What needs to be done: Repeat the entries exactly. Leave nothing out.

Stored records
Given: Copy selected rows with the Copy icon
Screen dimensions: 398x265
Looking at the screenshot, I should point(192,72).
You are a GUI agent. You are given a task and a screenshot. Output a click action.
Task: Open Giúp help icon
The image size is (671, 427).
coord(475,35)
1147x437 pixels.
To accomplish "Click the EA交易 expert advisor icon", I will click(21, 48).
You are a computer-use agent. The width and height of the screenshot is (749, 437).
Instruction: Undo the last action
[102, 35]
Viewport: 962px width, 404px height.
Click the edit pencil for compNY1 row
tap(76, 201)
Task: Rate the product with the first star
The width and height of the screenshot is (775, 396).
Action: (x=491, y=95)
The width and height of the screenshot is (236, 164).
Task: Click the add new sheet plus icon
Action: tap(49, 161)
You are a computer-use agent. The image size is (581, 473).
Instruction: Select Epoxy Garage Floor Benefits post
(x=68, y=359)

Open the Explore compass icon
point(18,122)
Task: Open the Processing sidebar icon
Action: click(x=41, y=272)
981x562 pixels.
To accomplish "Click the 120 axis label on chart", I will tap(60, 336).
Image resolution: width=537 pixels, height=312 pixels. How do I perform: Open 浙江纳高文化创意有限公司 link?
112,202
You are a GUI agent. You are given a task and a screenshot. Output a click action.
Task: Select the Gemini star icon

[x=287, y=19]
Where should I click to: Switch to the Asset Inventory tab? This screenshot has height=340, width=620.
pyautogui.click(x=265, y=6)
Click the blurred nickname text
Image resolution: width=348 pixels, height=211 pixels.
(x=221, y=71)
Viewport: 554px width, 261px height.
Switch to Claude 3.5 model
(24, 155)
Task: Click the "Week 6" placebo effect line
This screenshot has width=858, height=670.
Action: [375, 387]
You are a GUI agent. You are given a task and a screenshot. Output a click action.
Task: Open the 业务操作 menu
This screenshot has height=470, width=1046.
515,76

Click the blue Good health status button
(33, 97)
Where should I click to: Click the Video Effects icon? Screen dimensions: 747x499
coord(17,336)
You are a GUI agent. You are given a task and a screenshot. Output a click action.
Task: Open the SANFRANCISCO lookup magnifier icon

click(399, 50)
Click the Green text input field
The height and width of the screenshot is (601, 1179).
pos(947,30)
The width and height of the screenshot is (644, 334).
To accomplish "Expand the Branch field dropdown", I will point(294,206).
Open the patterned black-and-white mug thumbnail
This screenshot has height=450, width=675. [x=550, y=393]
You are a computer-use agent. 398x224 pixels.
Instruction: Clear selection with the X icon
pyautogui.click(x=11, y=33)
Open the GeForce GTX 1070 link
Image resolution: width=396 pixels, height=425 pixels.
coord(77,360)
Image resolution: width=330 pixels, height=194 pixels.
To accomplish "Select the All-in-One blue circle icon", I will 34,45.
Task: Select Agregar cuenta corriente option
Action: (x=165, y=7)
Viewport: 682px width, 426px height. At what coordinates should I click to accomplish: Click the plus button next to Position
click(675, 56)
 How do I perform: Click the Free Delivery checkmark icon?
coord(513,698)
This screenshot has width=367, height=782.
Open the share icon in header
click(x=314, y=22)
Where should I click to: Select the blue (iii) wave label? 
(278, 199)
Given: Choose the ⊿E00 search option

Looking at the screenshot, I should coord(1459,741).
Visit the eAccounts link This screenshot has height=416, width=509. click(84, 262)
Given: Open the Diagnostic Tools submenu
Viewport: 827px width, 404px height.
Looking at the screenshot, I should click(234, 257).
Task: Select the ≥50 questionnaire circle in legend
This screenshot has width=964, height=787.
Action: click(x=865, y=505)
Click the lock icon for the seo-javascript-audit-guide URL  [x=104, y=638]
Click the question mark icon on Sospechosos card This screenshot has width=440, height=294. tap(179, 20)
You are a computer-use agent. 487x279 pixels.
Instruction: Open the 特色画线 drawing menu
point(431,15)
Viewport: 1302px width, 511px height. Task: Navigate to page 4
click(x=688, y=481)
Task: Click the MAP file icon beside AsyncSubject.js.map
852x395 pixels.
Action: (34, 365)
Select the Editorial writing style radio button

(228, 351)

Solution:
Given: Copy selected rows with the Copy icon
Screen dimensions: 398x265
Looking at the screenshot, I should point(192,72).
You are a GUI agent. You are given a task and a screenshot. Output a click action.
Task: Open Giúp help icon
The image size is (671, 427).
coord(475,35)
1147x437 pixels.
To accomplish "Click the EA交易 expert advisor icon", I will click(21, 48).
You are a computer-use agent. The width and height of the screenshot is (749, 437).
Instruction: Undo the last action
[102, 35]
Viewport: 962px width, 404px height.
Click the edit pencil for compNY1 row
tap(76, 201)
Task: Rate the product with the first star
The width and height of the screenshot is (775, 396).
Action: (x=491, y=95)
The width and height of the screenshot is (236, 164).
Task: Click the add new sheet plus icon
Action: tap(49, 161)
You are a computer-use agent. The image size is (581, 473).
Instruction: Select Epoxy Garage Floor Benefits post
(x=68, y=359)

Open the Explore compass icon
point(18,122)
Task: Open the Processing sidebar icon
Action: click(x=41, y=272)
981x562 pixels.
To accomplish "Click the 120 axis label on chart", I will tap(60, 336).
Image resolution: width=537 pixels, height=312 pixels. How do I perform: Open 浙江纳高文化创意有限公司 link?
112,202
You are a GUI agent. You are given a task and a screenshot. Output a click action.
Task: Select the Gemini star icon

[x=287, y=19]
Where should I click to: Switch to the Asset Inventory tab? This screenshot has height=340, width=620.
pyautogui.click(x=265, y=6)
Click the blurred nickname text
Image resolution: width=348 pixels, height=211 pixels.
(x=221, y=71)
Viewport: 554px width, 261px height.
Switch to Claude 3.5 model
(24, 155)
Task: Click the "Week 6" placebo effect line
This screenshot has width=858, height=670.
Action: [375, 387]
You are a GUI agent. You are given a task and a screenshot. Output a click action.
Task: Open the 业务操作 menu
This screenshot has height=470, width=1046.
515,76

Click the blue Good health status button
(33, 97)
Where should I click to: Click the Video Effects icon? Screen dimensions: 747x499
coord(17,336)
You are a GUI agent. You are given a task and a screenshot. Output a click action.
Task: Open the SANFRANCISCO lookup magnifier icon

click(399, 50)
Click the Green text input field
The height and width of the screenshot is (601, 1179).
pos(947,30)
The width and height of the screenshot is (644, 334).
To accomplish "Expand the Branch field dropdown", I will point(294,206).
Open the patterned black-and-white mug thumbnail
This screenshot has height=450, width=675. [x=550, y=393]
You are a computer-use agent. 398x224 pixels.
Instruction: Clear selection with the X icon
pyautogui.click(x=11, y=33)
Open the GeForce GTX 1070 link
Image resolution: width=396 pixels, height=425 pixels.
coord(77,360)
Image resolution: width=330 pixels, height=194 pixels.
To accomplish "Select the All-in-One blue circle icon", I will 34,45.
Task: Select Agregar cuenta corriente option
Action: (x=165, y=7)
Viewport: 682px width, 426px height. At what coordinates should I click to accomplish: Click the plus button next to Position
click(675, 56)
 How do I perform: Click the Free Delivery checkmark icon?
coord(513,698)
This screenshot has width=367, height=782.
Open the share icon in header
click(x=314, y=22)
Where should I click to: Select the blue (iii) wave label? 
(278, 199)
Given: Choose the ⊿E00 search option

Looking at the screenshot, I should coord(1459,741).
Visit the eAccounts link This screenshot has height=416, width=509. click(84, 262)
Given: Open the Diagnostic Tools submenu
Viewport: 827px width, 404px height.
Looking at the screenshot, I should click(234, 257).
Task: Select the ≥50 questionnaire circle in legend
This screenshot has width=964, height=787.
Action: click(x=865, y=505)
Click the lock icon for the seo-javascript-audit-guide URL  [x=104, y=638]
Click the question mark icon on Sospechosos card This screenshot has width=440, height=294. tap(179, 20)
You are a computer-use agent. 487x279 pixels.
Instruction: Open the 特色画线 drawing menu
point(431,15)
Viewport: 1302px width, 511px height. Task: Navigate to page 4
click(x=688, y=481)
Task: Click the MAP file icon beside AsyncSubject.js.map
852x395 pixels.
Action: (34, 365)
Select the Editorial writing style radio button

(228, 351)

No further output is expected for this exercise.